▶ **PROBLEM DESCRIPTION**
Reduce the material below to its lines containing "panel".

▶ **EXTRACTED DATA**
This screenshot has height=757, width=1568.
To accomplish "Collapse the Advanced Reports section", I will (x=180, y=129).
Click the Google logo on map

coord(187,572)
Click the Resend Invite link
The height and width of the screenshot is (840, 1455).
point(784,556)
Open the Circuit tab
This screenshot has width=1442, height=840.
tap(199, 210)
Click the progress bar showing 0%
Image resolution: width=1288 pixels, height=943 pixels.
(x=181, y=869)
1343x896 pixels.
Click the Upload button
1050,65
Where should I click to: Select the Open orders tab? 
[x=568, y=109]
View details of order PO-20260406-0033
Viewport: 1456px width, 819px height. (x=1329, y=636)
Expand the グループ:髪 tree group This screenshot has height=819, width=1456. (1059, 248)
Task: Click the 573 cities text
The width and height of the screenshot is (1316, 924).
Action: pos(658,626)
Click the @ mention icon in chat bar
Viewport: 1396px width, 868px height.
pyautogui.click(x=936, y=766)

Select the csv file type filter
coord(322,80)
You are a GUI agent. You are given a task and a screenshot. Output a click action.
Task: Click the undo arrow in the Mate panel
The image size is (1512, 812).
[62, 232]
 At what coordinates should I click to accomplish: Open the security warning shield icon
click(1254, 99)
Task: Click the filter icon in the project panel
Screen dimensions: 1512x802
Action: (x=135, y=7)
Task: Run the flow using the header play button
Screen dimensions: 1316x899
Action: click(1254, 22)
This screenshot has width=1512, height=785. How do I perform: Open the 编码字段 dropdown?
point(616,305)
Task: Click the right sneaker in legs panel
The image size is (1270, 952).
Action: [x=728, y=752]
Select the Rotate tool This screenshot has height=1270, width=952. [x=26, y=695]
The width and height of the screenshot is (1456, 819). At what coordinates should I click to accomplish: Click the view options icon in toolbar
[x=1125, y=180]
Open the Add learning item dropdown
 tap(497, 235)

▶ **ANSWER TO THIS PROBLEM**
Task: Click the undo arrow in the Mate panel
Task: Click the filter icon in the project panel
Task: Click the right sneaker in legs panel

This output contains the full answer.